And so the teenage prodigies from Texas abandoned rock ‘n’ roll and the big beat more or less forever, and found their “true calling” in folksy, acoustic music, dedicating their work – as they did their lives – to the teachings of a Persian religious leader who had been dead for almost 100 years.
Day got them a record contract in 1970, with Talent Associates (TA), a low–budget subsidiary of Bell. Two albums were released that year, Seals and Crofts and Down Home, both largely self–written collections of “wandering troubadour music.” They were sweet, simple and folksy, and despite the release of two singles from each album, there were no sales to speak of.
Still, Seals and Crofts’ performance following grew progressively larger, and in early 1971 they were signed to Warner Brothers Records, then on a roll with James Taylor and on the lookout for more introspective singer–songwriters to bankroll.
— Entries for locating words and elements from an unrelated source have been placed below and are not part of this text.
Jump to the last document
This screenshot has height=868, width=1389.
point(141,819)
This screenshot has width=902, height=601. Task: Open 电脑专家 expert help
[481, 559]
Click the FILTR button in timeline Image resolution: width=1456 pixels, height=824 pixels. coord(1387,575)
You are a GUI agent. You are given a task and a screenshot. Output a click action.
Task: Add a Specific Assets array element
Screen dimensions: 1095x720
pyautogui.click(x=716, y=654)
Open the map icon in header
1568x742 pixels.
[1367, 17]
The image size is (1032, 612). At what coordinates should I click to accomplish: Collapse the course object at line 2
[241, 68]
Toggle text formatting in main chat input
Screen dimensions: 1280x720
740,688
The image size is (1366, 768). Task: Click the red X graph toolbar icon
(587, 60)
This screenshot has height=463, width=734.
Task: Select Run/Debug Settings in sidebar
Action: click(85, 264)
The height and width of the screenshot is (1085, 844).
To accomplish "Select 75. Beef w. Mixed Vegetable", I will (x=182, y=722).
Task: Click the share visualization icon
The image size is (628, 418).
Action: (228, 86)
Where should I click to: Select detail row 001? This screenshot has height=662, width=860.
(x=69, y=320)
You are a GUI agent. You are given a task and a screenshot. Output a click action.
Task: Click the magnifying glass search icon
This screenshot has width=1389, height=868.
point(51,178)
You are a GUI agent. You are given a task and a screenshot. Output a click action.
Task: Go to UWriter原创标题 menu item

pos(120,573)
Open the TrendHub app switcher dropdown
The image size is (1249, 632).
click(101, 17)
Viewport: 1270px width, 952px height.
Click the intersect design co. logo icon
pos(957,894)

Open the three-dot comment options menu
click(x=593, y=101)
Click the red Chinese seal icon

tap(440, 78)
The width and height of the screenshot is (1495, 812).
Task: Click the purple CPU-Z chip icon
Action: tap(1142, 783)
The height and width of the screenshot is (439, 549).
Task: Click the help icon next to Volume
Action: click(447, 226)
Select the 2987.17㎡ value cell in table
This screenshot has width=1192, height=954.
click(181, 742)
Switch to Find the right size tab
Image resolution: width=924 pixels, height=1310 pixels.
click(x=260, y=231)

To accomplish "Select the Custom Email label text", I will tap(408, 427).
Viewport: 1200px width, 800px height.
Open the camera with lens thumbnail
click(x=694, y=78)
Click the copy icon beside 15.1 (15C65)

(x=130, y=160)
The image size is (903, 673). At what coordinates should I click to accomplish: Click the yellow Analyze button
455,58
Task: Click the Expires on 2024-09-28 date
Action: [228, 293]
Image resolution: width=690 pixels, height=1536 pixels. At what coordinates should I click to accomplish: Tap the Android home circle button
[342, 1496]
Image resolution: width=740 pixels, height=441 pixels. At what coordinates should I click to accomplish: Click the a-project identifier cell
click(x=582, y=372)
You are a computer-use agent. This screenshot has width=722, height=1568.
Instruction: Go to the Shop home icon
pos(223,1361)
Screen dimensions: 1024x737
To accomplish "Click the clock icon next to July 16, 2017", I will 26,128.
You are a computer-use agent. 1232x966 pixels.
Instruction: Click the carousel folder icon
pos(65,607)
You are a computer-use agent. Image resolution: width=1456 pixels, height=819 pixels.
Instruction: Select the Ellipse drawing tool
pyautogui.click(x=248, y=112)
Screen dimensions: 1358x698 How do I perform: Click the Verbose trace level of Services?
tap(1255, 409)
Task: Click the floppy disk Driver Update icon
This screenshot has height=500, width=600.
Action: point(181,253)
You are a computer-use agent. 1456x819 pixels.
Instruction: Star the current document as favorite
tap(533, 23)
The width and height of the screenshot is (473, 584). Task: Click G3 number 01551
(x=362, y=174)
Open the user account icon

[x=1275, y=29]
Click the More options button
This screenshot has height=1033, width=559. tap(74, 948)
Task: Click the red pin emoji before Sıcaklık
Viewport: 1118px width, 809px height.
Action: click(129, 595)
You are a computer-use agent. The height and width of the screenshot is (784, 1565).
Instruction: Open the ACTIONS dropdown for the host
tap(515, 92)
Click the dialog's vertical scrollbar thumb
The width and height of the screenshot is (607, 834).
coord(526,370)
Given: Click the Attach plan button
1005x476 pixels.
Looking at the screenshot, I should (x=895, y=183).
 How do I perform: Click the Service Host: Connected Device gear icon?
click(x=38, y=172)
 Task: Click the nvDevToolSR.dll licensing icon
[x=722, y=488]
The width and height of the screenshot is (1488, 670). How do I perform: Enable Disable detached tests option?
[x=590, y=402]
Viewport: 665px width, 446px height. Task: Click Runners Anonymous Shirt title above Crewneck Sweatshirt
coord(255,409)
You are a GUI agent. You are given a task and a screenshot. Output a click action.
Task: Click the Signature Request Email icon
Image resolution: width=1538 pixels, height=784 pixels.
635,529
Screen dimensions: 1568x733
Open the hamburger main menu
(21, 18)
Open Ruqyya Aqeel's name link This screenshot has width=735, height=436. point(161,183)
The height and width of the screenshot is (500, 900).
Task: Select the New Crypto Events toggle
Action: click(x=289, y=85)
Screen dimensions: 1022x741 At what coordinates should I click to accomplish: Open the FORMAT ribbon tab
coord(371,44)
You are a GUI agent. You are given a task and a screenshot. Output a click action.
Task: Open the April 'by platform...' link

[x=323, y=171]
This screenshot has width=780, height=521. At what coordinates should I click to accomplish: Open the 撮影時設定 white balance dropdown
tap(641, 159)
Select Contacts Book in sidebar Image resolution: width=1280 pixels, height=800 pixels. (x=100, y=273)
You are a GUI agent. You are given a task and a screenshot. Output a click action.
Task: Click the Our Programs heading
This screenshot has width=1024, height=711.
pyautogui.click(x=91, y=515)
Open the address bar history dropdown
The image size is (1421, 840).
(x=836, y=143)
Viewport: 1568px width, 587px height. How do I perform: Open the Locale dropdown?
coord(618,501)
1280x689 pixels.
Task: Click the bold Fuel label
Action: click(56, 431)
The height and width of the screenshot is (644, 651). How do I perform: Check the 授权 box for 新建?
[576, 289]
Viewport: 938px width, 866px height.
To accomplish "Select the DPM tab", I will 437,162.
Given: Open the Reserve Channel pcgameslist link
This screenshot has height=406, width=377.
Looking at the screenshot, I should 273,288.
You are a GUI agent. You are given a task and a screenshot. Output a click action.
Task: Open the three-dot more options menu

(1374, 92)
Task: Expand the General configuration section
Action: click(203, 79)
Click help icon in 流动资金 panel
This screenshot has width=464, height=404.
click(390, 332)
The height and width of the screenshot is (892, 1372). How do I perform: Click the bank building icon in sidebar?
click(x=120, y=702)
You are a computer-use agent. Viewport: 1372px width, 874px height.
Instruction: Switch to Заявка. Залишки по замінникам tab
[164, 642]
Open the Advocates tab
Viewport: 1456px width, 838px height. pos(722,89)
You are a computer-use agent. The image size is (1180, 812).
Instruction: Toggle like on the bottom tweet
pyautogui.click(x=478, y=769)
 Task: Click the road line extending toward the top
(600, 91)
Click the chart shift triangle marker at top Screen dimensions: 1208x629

Seals and Crofts’ sound, a vaguely medieval blend of acoustic guitar and mandolin, was mannered and polite, courtly even, and their lyrics – almost always penned by Seals alone – were radiant and positive, talking of a kind of love that could have been about the opposite sex or about God, depending on how you read them. The songs were full of love, faith, peace and talk of “the truth.” And that, not to put too fine a point on it, was the sort of thing that was selling in 1971.
To produce their first Warners album, Seals and Crofts brought in their old Dawnbreaker chum Louis Shelton (suddenly they could afford him). To further keep it in the family, Joe Bogan became their engineer. Crofts, Shelton and Bogan were at the time happily married to the three Day sisters. “We had been drawing 3,500 to 4,000 people a night for like two years without a record,” Seals recalls. “So we felt like, if we ever got a record that would appeal to the masses, we would be able to draw more people and have a career.”
Year Of Sunday was released on Warner Brothers in the waning days of 1971. A vast improvement, sonically, over the TA albums, it also featured sharper and more pointed songwriting. One particular ballad, “Antoinette,” was an exquisite blend of harmony vocal, acoustic guitar and mandolin soloing.
The Baha’i influences were everywhere if you looked. “When I Meet Them,” the first single, was a plea for universal brotherhood, as was the R&B–flavored “Sudan Village.” The title track, in fact was based around the Baha’i belief in “progressive revelation,” that is, the teachings of the prophets, in succession, forming a sort of map for mankind to follow. “We all live in a year of Sunday,” then, meant that every day was like a church day, with something to be learned. Heady stuff was for the pop charts, to be sure, but expertly put across. Despite a massive promotional push by the label, however, Year Of Sunday did not light the world on fire.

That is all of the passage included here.